ヒューマンインタフェース、バーチャルリアリティ、触覚ディスプレイ

新型コロナウイルス感染症のまん延によりコミュニケーションのあり方は大きく変わり、遠隔でのやりとりはオンラインミーティングが主流になりました。しかし、そこではカメラやマイクによって映像を見たり音を聴いたりすることはできても、人やモノに「触れる」ことはできません。
触覚を研究する梶本裕之教授は、視覚、聴覚に加えて、今後は触覚がコミュニケーションの鍵を握ると考えています。バーチャル空間上のリアリティを高めるだけでなく、現実の空間同士をつなぐ場面でも触覚提示が求められているからです。
米メタ・プラットフォームズ(旧フェイスブック)などが提案する「メタバース」を例に出すまでもなく、オンライン上のソーシャル体験は3次元に拡張され、現実世界に投影されつつあります。このようなテクノロジーの潮流の中で、梶本教授は触覚を用いたバーチャルリアリティ(VR)システムを開発しています。
人はどのように触覚を知覚するのか。また、錯覚はなぜ生じるのか。こうしたサイエンス的な疑問の解明から、触覚の最適な提示法を追究するエンジニアリングまで、幅広い触覚研究に取り組んでいるのが梶本教授の研究の特徴です。

人の触覚を解明する

サイエンスの領域では、我々が触覚を通じて世界をどのようにとらえているかを知るために、物理現象や心理現象を観察しています。例えば、モノを触ったときの皮膚の変形度合いの観察です。触ることでモノが隠れてしまうため、これまで皮膚を直接観察することは困難でしたが、梶本教授らは、油の中に油と屈折率の同じ凹凸のある透明な板を沈めることで板の表面と指との界面を透明にし、指で凹凸を触った時の皮膚の変形量を世界で初めて観察することに成功しました。

「下敷き感」の観察と再現

また、触覚的錯覚の例として、両手の指の腹同士を合わせたときに、その間に下敷きのような平らな板があるように感じる現象についても解明しました。指の腹は半球状ですが、左右の指を合わせた場合、指の変形は左右対称に起こるため、指と指の界面は常に平らになります。つまり、平らな板にぶつかっているような感覚になり、その結果、両指の間に“下敷き感”を覚えるのです。実際に同じ人の指、異なる人同士の指、人工指と人の指など多様なパターンで指の硬さや衝突時の速度を変えて実験したところ、互いに同じ速度でぶつかった時に最も平らに感じることが分かりました。

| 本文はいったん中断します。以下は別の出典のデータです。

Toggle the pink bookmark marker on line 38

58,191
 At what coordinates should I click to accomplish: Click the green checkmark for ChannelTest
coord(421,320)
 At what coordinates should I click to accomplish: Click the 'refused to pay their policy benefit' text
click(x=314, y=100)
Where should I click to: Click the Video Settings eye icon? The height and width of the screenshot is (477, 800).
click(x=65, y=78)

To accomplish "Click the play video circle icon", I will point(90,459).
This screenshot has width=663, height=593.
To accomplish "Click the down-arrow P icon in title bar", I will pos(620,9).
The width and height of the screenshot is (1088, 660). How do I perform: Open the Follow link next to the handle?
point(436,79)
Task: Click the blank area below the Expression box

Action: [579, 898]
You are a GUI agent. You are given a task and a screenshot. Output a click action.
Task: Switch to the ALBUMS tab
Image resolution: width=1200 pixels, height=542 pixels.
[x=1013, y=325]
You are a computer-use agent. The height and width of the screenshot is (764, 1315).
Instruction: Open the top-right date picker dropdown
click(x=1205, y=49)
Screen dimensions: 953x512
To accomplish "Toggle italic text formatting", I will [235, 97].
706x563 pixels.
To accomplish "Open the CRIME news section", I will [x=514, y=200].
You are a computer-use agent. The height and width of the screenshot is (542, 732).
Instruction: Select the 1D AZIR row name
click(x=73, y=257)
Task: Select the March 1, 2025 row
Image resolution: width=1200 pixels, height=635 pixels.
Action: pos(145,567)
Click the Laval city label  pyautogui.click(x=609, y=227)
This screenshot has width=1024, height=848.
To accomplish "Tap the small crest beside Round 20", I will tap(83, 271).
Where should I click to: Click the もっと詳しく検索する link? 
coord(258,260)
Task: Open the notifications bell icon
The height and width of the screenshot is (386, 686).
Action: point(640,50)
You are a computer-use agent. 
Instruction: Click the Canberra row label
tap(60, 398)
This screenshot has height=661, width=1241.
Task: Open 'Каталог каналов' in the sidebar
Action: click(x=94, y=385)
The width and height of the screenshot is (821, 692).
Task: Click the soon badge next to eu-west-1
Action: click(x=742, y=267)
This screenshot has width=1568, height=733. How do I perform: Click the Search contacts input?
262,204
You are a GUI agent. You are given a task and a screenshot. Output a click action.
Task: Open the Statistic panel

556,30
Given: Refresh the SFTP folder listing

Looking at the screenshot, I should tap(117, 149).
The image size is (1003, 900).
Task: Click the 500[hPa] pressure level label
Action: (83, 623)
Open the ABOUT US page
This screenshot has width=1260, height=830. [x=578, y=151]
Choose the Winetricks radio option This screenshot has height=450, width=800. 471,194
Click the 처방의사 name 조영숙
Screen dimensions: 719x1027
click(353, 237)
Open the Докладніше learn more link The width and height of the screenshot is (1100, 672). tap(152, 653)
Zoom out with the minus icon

このほか、「ぷにぷに」「むにむに」など柔らかさを表すオノマトペと、対象物の弾性や粘性などの物性を計測し、その関係を明らかにする研究なども行っています。梶本教授は「錯覚現象は我々の日常にちりばめられており、VR空間上に『触ったような感覚』を作り出す触覚提示のヒントになる」と考えているのです。

共同研究が商品化に結実

長年取り組んでいるのが、「ハンガー反射」の研究です。これは頭にハンガーをかけると、錯覚現象によって頭が自分の意志とは関係なく自然に回ってしまう現象です。この原理を応用し、病院との共同研究によって、首が自然に傾いてしまう痙性斜頸の患者向けの医療機器である頭部回転けん引器具「ラクビ」を商品化しました。この器具を頭に装着すると、患者がまっすぐ前を向けるようになるそうです。シンプルで操作が簡単なうえ、軽量のため患者への負担が少ないのも大きなメリットです。

「ハンガー反射」の実験と製品

さらに研究を進めた結果、頬に貼り付けた輪ゴムを引っ張って耳にかけるといった簡単な仕組みでも、類似の効果が得られることが分かりました。これなら、マスクで隠すことも可能でしょう。

電気刺激による触覚提示に力覚提示を融合

基盤技術となる電気触覚ディスプレイ

一方、エンジニアリングの領域では、数十または数百点の電極を配置した電気触覚ディスプレイの各点に約300ボルトの高電圧をかけることによって、皮膚の神経を駆動する「電気刺激」を基盤技術にしています。異なる神経を刺激することで、振動感覚や押された感覚、さらには冷たい、温かいといった温度を提示することも可能です。この技術をもとに、スマートフォンの表面に透明電極を配置して操作時に触覚を提示したり、手のひらに電気刺激を与えた上でスマホのカメラと連動させ、目の前にあるモノを手のひらに感じさせたりする視覚障害者向けのシステムを試作しました。

振動刺激による運動錯覚

さらに、こうした電気刺激による触覚提示に力覚を提示する装置(ロボットアーム)を組み合わせることで、モノに触った感覚をよりリアルに与える研究にも取り組んでいます。VR空間でモノを触ろうとした時に何かにぶつかったような感覚を、ロボットアームによる抵抗感と、皮膚感覚の融合によってよりリアルに再現できると梶本教授はみています。また、実際に動かしていない腕に動いたような錯覚を与える「運動錯覚」や、顔の皮膚を空気圧で吸引し、モノを触った時の触感を表現する研究なども行っています。

化学物質でかゆみを抑える

ほかにも、駆動原理を見直すことで、効率良く振動する小型振動子や空中に力覚を提示する装置、ニクロム線に電流を流すと熱くなって伸びる性質を利用した熱駆動による小型かつ高速の触覚提示システムなども考案しています。
新たなテーマである化学物質を用いた研究では、冷たく感じるメントール(清涼感成分)と、熱く感じるカプサイシン(トウガラシの主成分)を隣り合わせに塗ったテープを皮膚に塗ると、軽い痛みを感じさせられることを確認しました。かゆみを抑える応用につながる可能性があります。反対に、「かゆみ止め薬」として市販されている麻酔薬を皮膚に塗ることで、皮膚に電気刺激を与えたときのチリチリする痛みを抑えることも可能だそうです。
このように、梶本教授は多くの触覚提示システムを開発していますが、触覚は未解明な領域もまだ多いといいます。「身近な錯覚現象を突き詰めることで、新たな触覚提示法の開拓につながる」と考えており、そのためにサイエンスとエンジニアリングの両面で研究に取り組んでいます。応用に向けては「業界を問わずに、是非困りごとやご提案などをいただきたい」と梶本教授は話しており、企業からの積極的なアプローチを求めています。